Roopika Risam is Assistant Professor of English at Salem State University, where she directs the undergraduate secondary education English licensure program and the graduate certificate program in digital studies. She is on the executive council of the Association for Computers and the Humanities and is an active member of GO::DH. Her interests include the intersections of postcolonial, Africana, and U.S. ethnic studies, the uses of digital platforms and tools for activism, and digital humanities in the high school classroom. As a result, she is interested in the pedagogical and applied possibilities of repurposing obsolete or existing technologies and spare parts towards intersectional, social justice-minded ends.

Yairamaren Roman Maldonado is a doctoral student in the Spanish and Portuguese Department at the University of California, Berkeley with a Designated Emphasis in New Media. Her research focus is literary and cultural production in the Caribbean and Latin America, with emphasis on colonization, the post-national subject and the politics of 21st Century non-canonical works in Puerto Rico. Currently working on the very first stages of developing an archival database of contemporary Puerto Rican works as part of her dissertation and researching online/offline production cultures in relation to the digital divide(s) in the Caribbean and the US. Her interest in minimal computing stems from matters regarding use and access of technology in relation to under-served communities and the production of digital projects in the context of the third world.

Brian Rosenblum is Associate Librarian at the University of Kansas Libraries where he currently serves as co-director of KU’s Institute for Digital Research in the Humanities. He has responsibility for administrative, production and outreach responsibilities in support of a variety of digital initiatives and publishing services. Prior to joining KU Libraries’ digital initiatives program in 2005 he worked at the Scholarly Publishing Office at the University Library, University of Michigan where he helped develop numerous electronic journals and digital scholarly projects.

Jentery Sayers is Assistant Professor of English and Director of the Maker Lab in the Humanities at the University of Victoria. His interests in minimal computing include media history, physical computing, experimental media, and technologies and social justice. At the Digital Humanities Summer Institute, he co-teaches a course on physical computing and fabrication in the humanities. He has also published and given various talks on physical computing and computational culture.

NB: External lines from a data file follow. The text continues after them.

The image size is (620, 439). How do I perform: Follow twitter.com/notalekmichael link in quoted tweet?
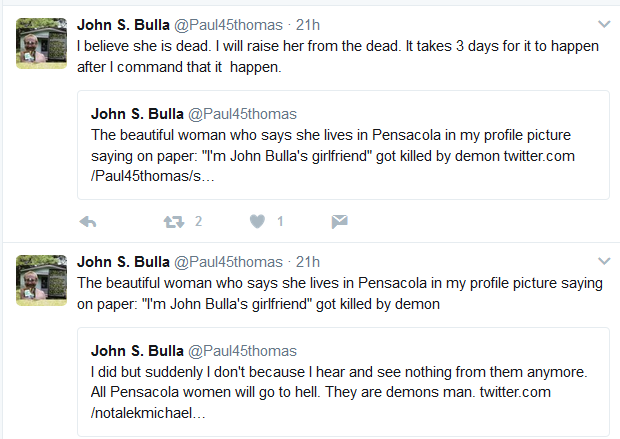(321, 403)
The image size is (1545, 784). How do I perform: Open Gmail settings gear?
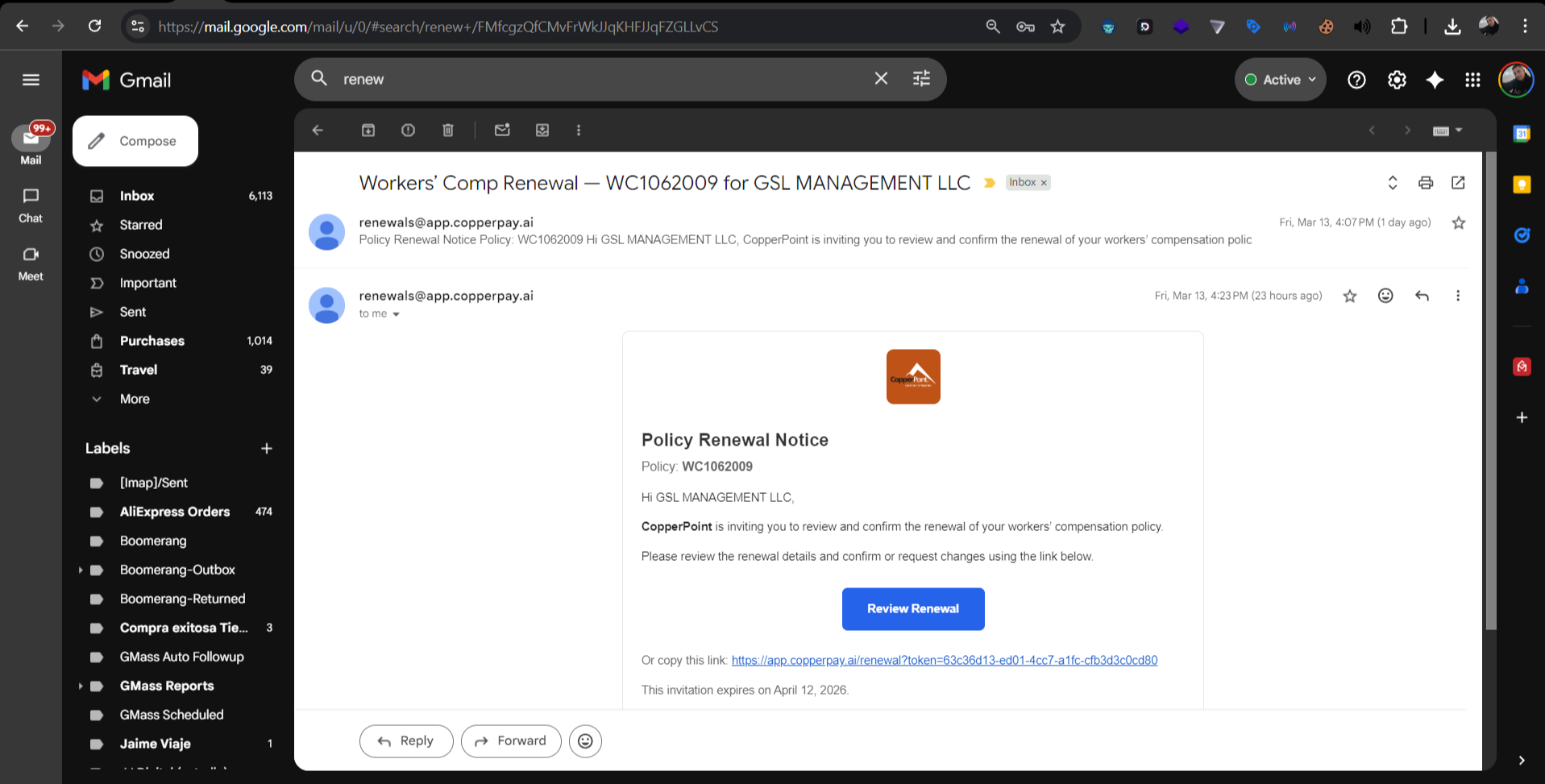pos(1397,80)
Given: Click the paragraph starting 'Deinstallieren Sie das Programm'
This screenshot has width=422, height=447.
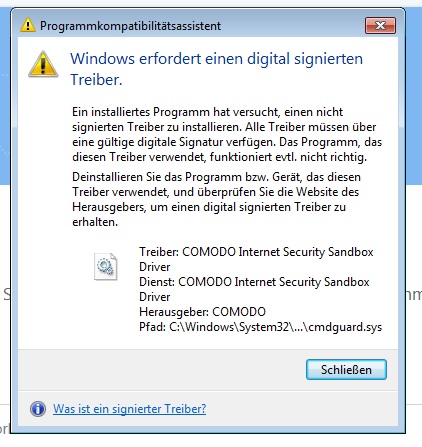Looking at the screenshot, I should pyautogui.click(x=216, y=199).
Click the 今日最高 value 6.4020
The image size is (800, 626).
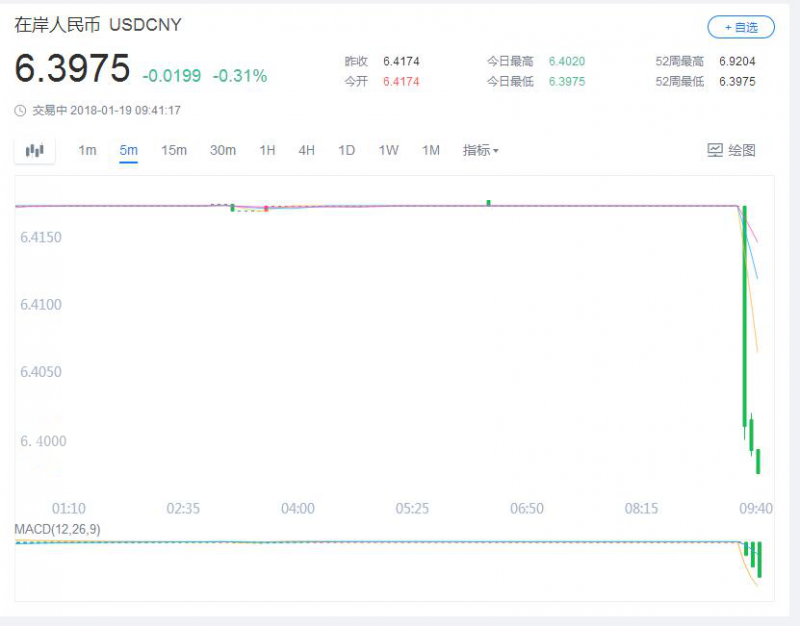567,61
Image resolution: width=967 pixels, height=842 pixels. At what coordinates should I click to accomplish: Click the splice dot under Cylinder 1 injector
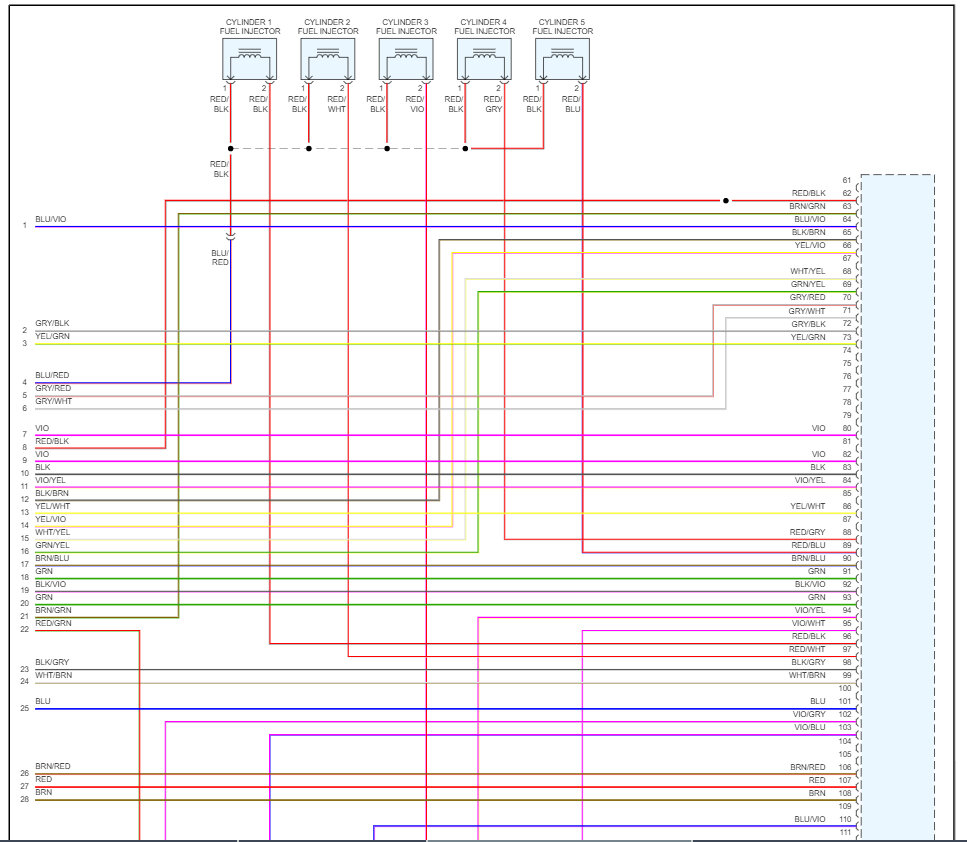point(231,148)
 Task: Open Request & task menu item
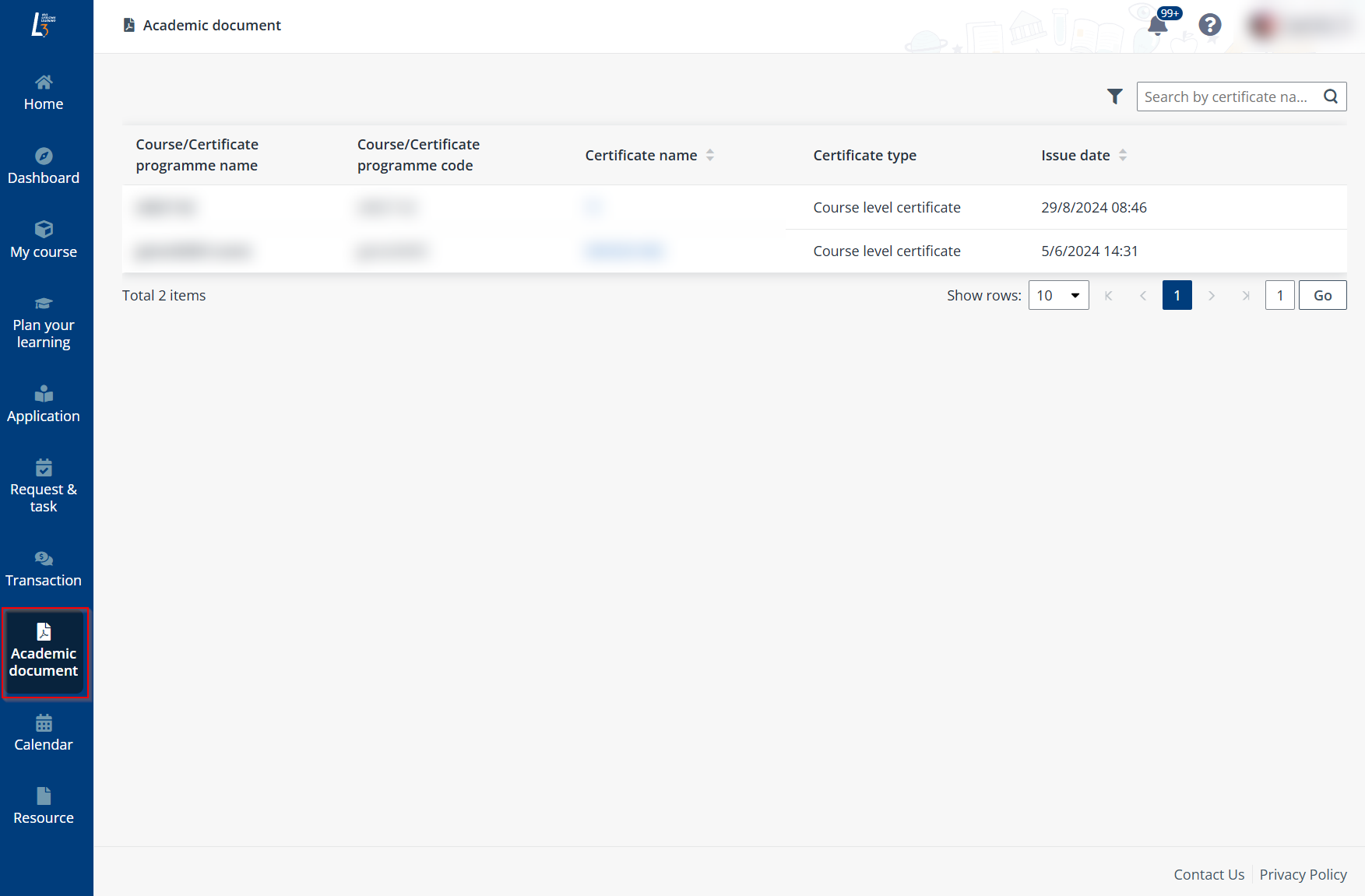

With John Simpson, he co-chairs GO:DH’s Minimal Computing Working Group.

John Simpson is Compute Canada’s Digital Humanities (DH) Specialist and is responsible for building and implementing a strategy that will bring DH researchers to Compute Canada systems via outreach, training, and new service offerings. Immediately prior to taking up this role he was a postdoctoral fellow for two projects: INKE and Text Mining & Visualization for Literary History. His PhD is in Philosophy and was based on simulation work that explored alternatives to standard economic models of rationality. In addition to co-chairing the GO::DH’s Minimal Computing Working Group John also contributes to the DH community as a Member at Large on the CSDH-SCHN executive and as an instructor at the Digital Humanities Summer Institute (DHSI).

Susanna Allés-Torrent is a Lecturer in Digital Humanities in the Latin American and Iberian Cultures Department at Columbia University. She previously was Adjunct professor at the Universtiy of Barcelona and held a Postdoctoral Fellowship at the Spanish National Research Council (CSIC, Spain), where she worked with digital lexicography and Medieval Latin Dictionaries. Her interests include the connections of Medieval studies with digital scholarly editions, text encoding, markup languages, data mining and text analysis. She is especially concerned with minimal computing applied to digital pedagogy.